[start INFORMATION SUPPLIED]

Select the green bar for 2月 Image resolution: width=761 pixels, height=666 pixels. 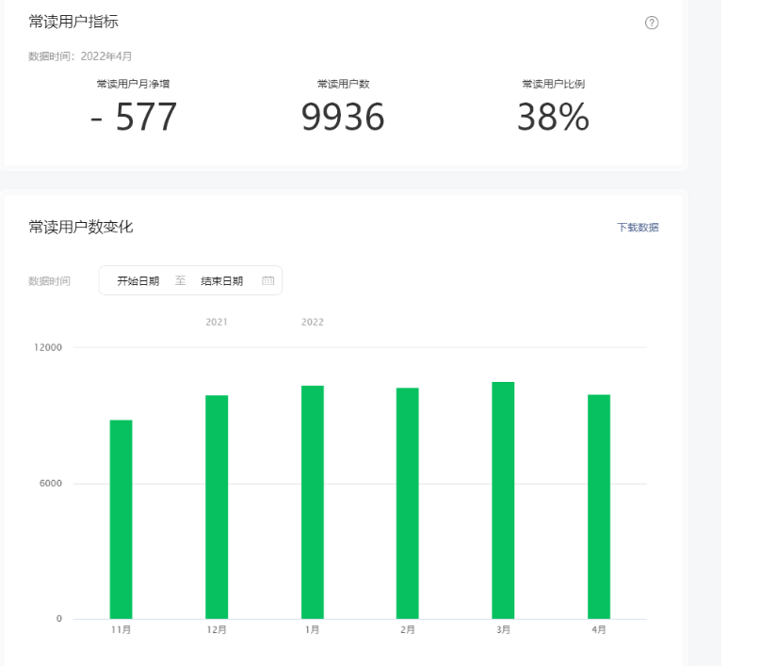(408, 503)
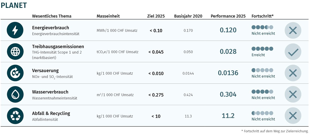
Task: Select the Fortschritt* column header
Action: [x=263, y=16]
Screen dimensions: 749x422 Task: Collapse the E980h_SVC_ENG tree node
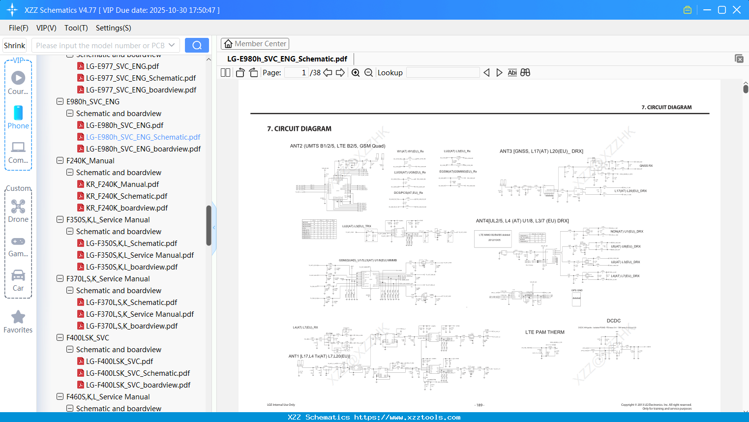(x=60, y=101)
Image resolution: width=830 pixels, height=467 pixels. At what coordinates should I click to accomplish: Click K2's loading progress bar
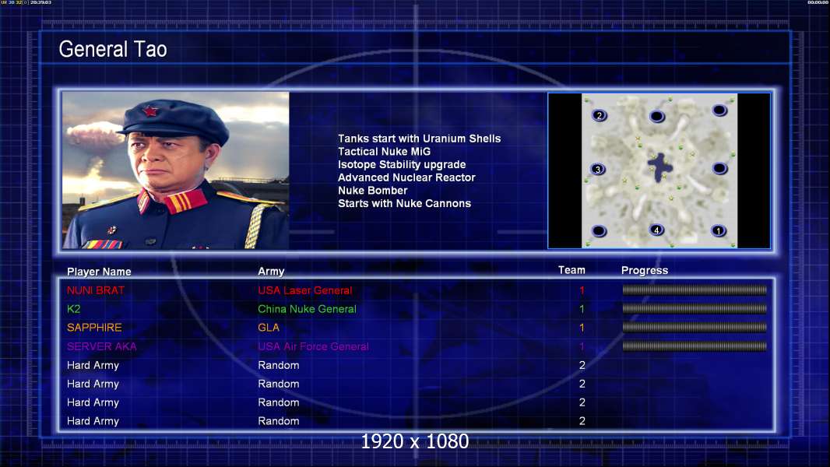pos(694,309)
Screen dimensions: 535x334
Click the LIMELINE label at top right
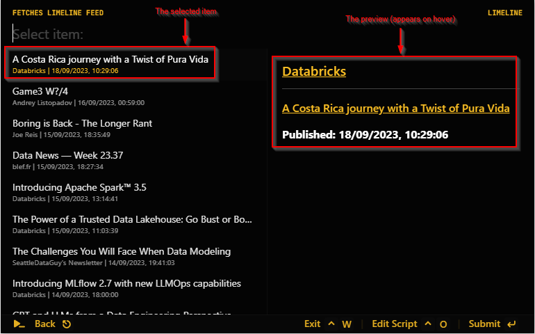(x=504, y=13)
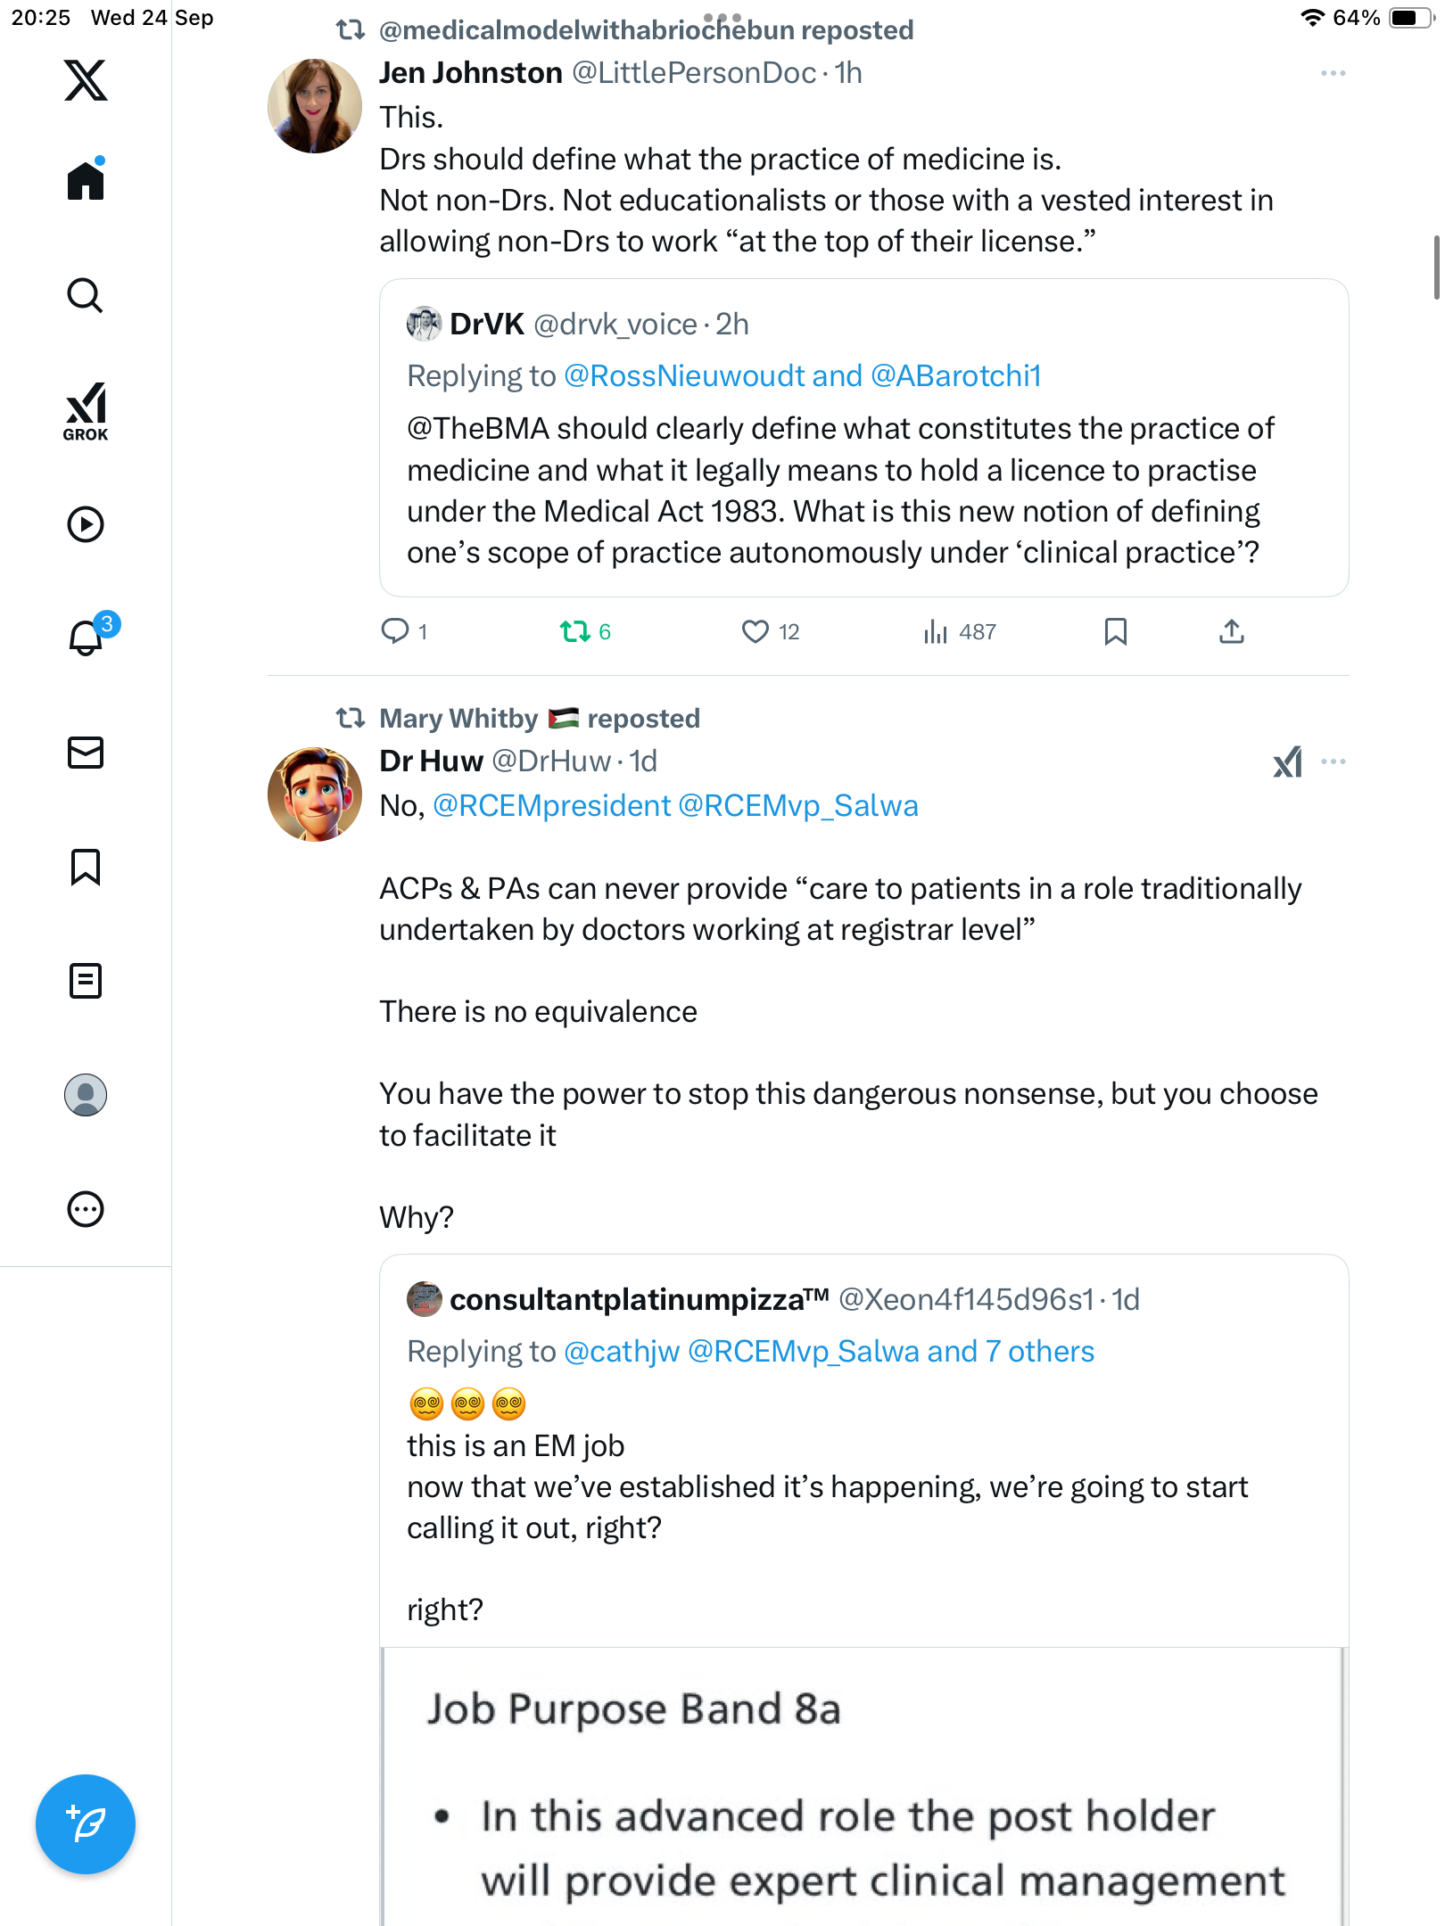Undo repost on Jen Johnston's post
Screen dimensions: 1445x1926
click(575, 632)
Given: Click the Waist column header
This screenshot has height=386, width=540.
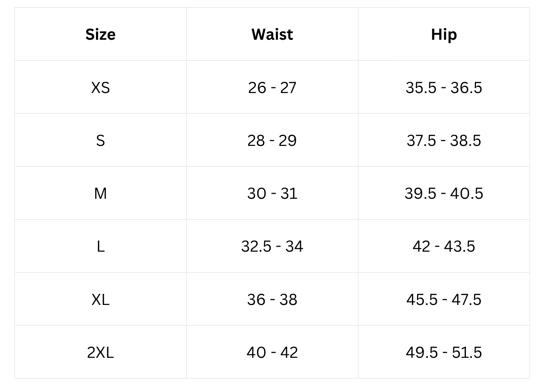Looking at the screenshot, I should [272, 34].
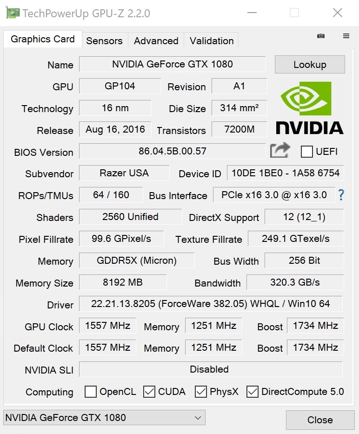Click the GPU-Z app icon in title bar
The height and width of the screenshot is (434, 359).
pos(13,13)
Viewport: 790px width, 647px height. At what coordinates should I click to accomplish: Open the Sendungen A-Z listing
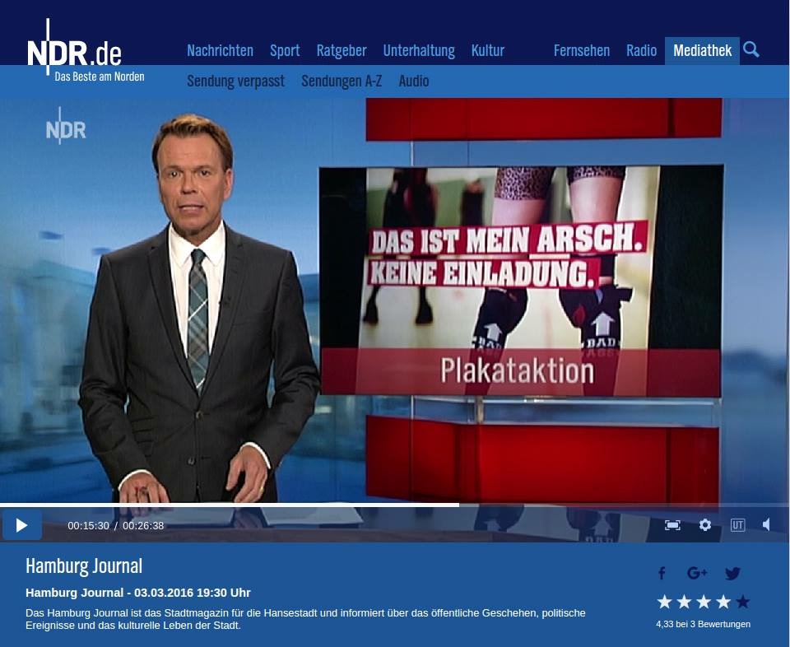coord(342,81)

[end INFORMATION SUPPLIED]

# EXERCISE BRIEF:
Could you output the stretch of records that opens with the line containing "Screen dimensions: 749x422" and closes with the line containing "click(575, 632)", both included, as a JSON list of strings with one string per line, skipping blank lines and leaving the pictures out?

# ANSWER IN FULL:
[
  "Screen dimensions: 749x422 Task: Collapse the E980h_SVC_ENG tree node",
  "(x=60, y=101)",
  "Image resolution: width=830 pixels, height=467 pixels. At what coordinates should I click to accomplish: Click K2's loading progress bar",
  "pos(694,309)",
  "Screen dimensions: 535x334",
  "Click the LIMELINE label at top right",
  "(x=504, y=13)",
  "Undo repost on Jen Johnston's post",
  "Screen dimensions: 1445x1926",
  "click(575, 632)"
]